The reason for making backups should be obvious to all, but apparently it isn’t so here is a little reality check. Let me put it simple: unless you have your data at least twice, you don’t “have” it at all. Whatever media you use to store your data on, it is not a question of “if” that data will ever be lost, but the question “when” it will. If a hard drive dies and you permanently lose some data, it’s your fault, not the disk manufacturer’s or anybody else’s.

Do realize that “backing up” your data to CD or DVD and then deleting the data from your hard drive does not count as properly backing up. You need to have every data twice!

So I need two versions of all my data?

Theoretically, yes. Having your data twice protects you against any of these 2 versions getting lost. In practice though, your main data storage (your pc or notebook) and your backup (your external drive) will often be in the same place together (your house, flat, office, studio). This means that you only need one flood, fire, thief or other disaster to destroy all your versions.

So, to cut to the point you better make sure you also have a second off-site-backup at a different location.

So if I backup I can retrieve any of my data I ever had?
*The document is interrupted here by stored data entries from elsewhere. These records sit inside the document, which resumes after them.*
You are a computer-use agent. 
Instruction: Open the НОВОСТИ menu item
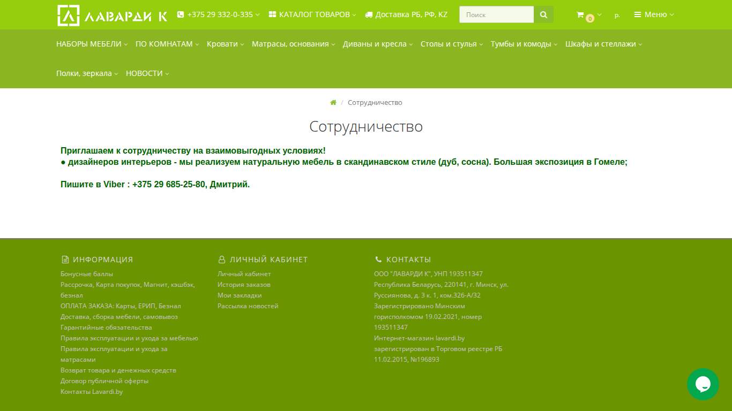[x=147, y=73]
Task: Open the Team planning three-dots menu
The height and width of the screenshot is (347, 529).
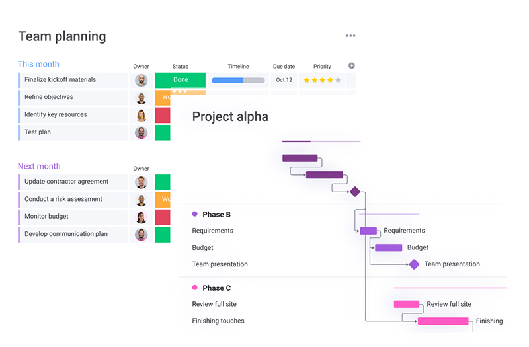Action: (x=350, y=36)
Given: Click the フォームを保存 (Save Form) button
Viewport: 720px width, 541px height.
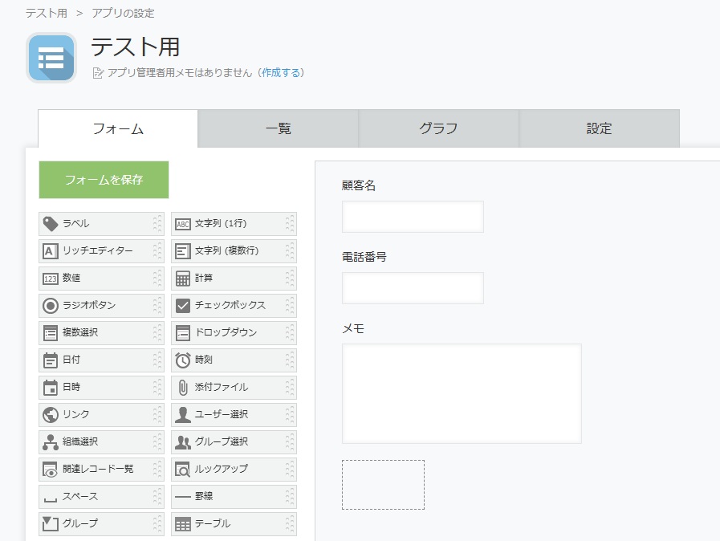Looking at the screenshot, I should (103, 180).
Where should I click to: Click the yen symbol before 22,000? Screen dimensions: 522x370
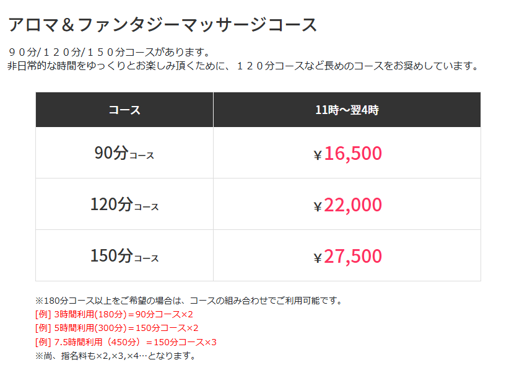[x=318, y=207]
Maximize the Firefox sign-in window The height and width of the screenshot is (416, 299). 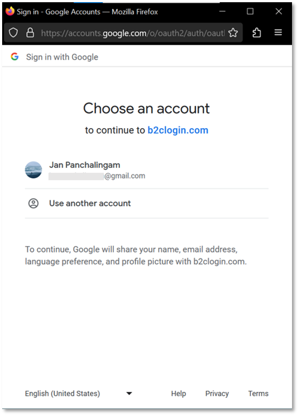tap(250, 11)
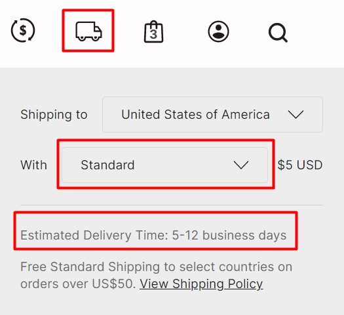
Task: Click chevron arrow beside United States of America
Action: (x=296, y=114)
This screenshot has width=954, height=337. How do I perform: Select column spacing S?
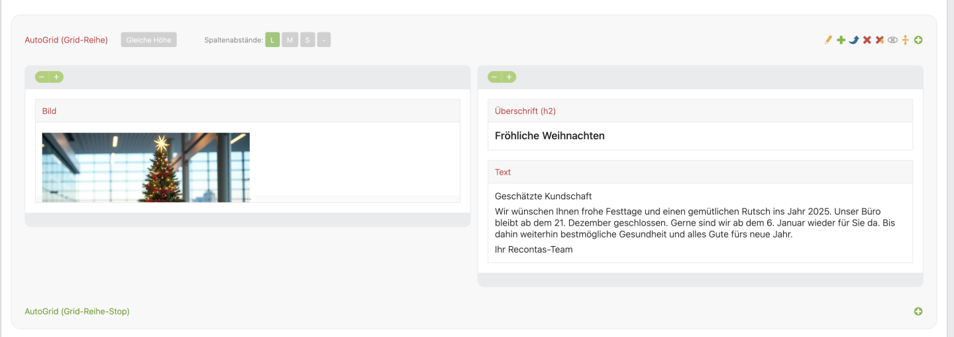(x=307, y=40)
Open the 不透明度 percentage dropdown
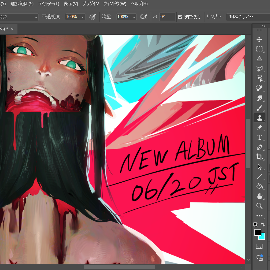This screenshot has height=270, width=270. click(x=83, y=17)
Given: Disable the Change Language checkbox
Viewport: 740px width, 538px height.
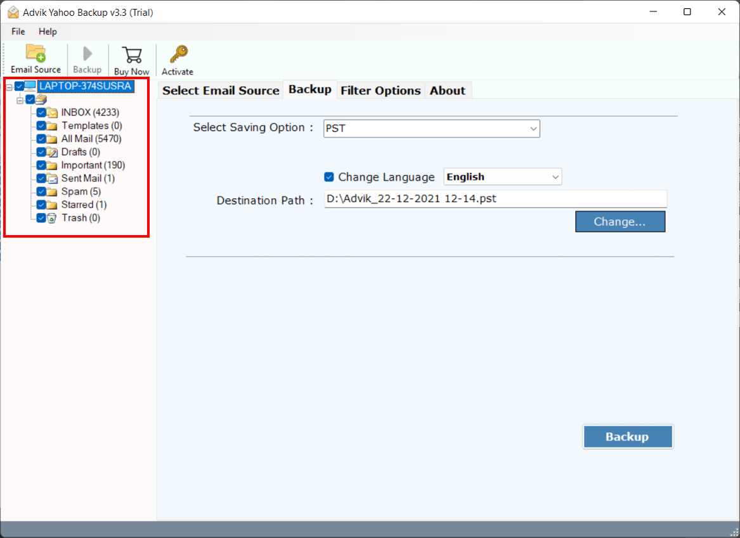Looking at the screenshot, I should pyautogui.click(x=328, y=177).
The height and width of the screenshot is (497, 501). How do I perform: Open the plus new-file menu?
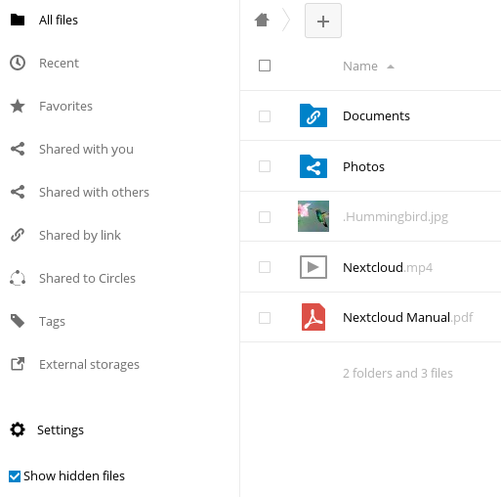click(x=323, y=21)

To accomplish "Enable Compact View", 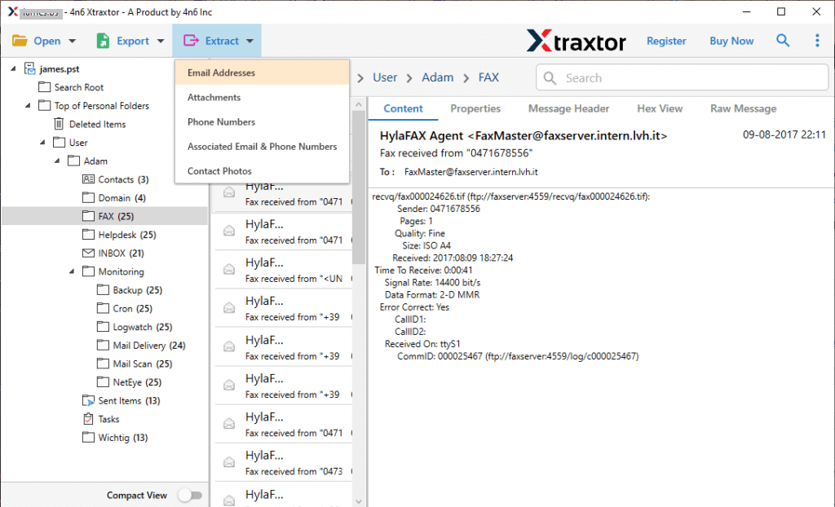I will [190, 495].
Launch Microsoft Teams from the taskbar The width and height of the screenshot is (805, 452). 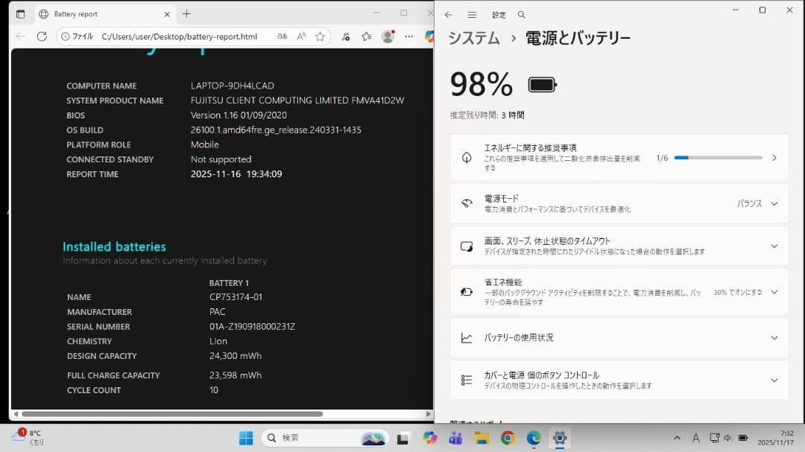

Most backup solutions don’t offer backup versioning. To put this in human terms, this means that you can only go back in time to the last backup you made, nothing before that. Every backup in these cases overwrites the previous backup. There are backup solutions though that offer versioning like Subversion, CVS and the Apple Time Machine software.

The problem of versioning backups is that they tend to grow quickly when your data changes a lot. This is because every change is saved. In other words: if you download loads of videos per week and watch them the same week and trow them away, your disk space might stay constant but your backup will grow fast as it is saving all those videos. Versioning is often only used on very small (but important) data like documents because these sizes tend to be manageable.
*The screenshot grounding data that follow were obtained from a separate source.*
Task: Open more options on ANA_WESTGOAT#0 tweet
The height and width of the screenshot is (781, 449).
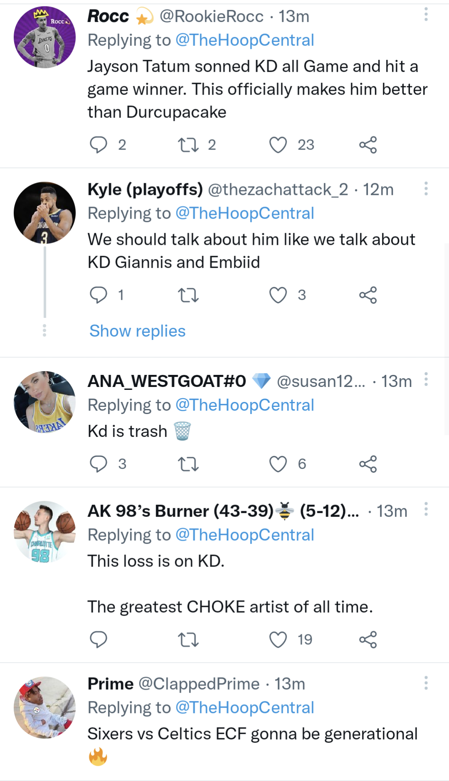Action: click(426, 379)
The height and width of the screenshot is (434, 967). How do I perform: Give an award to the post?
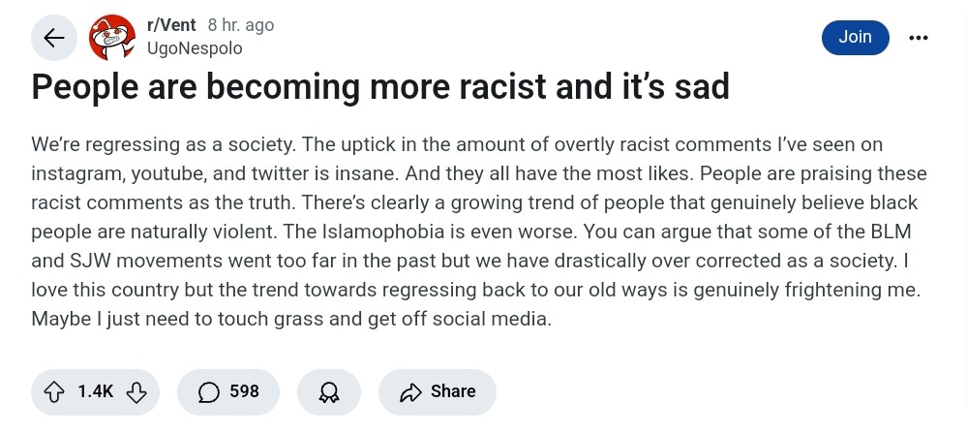pyautogui.click(x=329, y=391)
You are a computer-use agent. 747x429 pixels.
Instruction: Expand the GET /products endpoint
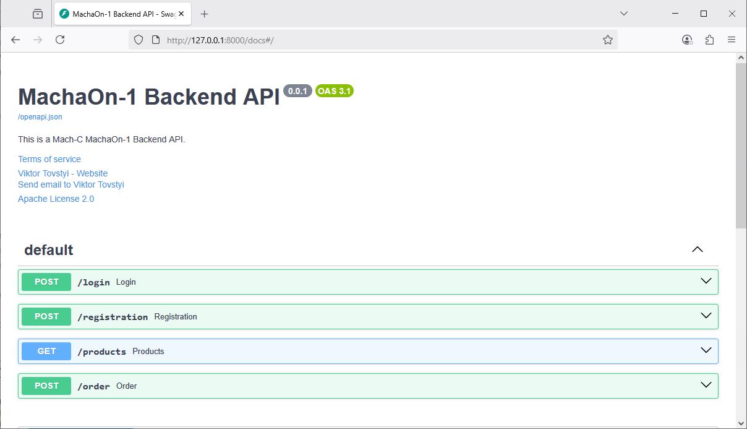coord(706,351)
So what’s a good “strategy” for me?

There are a few backup strategies that you can think of, and they basically vary in price, method, and time needed to maintain it. The most important thing though is to have a strategy in the first place. Let’s run through a few of the options we have for either the primary or secondary backups (the off-site backups).

Apple Time Capsule / Time Machine offers an all round solution for backups to Mac users using a combination of hardware and software. The Time Capsule is the backup medium, the Time Machine the name of the software. If you are a non-technical person and need a primary backup, use something like this because it will save you time. They are not cheap but it is seriously the easiest way to backup.

The Time Machine software (which works with other backup mediums like that other usb hard drive you got there) even does version backups which makes it possible to go back in time an hour, day, week or even month to retrieve something you lost. Backups are automatic and scheduled and although pricey they therefore offer the easiest solution for most non-geeky mac users. Beware that this does not offer you an off-site backup yet, but it is a good start.

CDs/DVDs tend to be the worst idea for a backup in my opinion. Although cheap they seem to degrade faster than other solutions and aren’t rewritable. Add to that the fact that you need to keep some record of what you stored where to be able to easily restore backups and you can see where I am going. Only use this option if you really have to or as a very cheap off-site solution.

USB/Firewire Hard Drives are the most common used backup solutions among geeks. They are (relatively) portable and therefore suitable for on and off-site backups. Almost every operating system has its own backup software but there are also loads of applications around that do the job even better. For Mac I advise using something like Time Machine for version backups, or SuperDuper! for normal backups.

A little trick is to find a piece of backup software that is able to do an incremental backup. An incremental backup saves you time because it only syncs the changes to your backup instead of doing a full wipe. With an incremental backup only the first backup takes a while to complete but any after that is just a question of minutes.

NAS or Network Attached Storage is just an expensive word for an external hard drive that you access over the computer’s network instead of via USB or Firewire. Although slower to access (especially if you are using Wireless networking) it gives the freedom of using it on any PC, any time, without needing to actually connect the drive manually to your computer. This last thing is very handy for people using a notebook.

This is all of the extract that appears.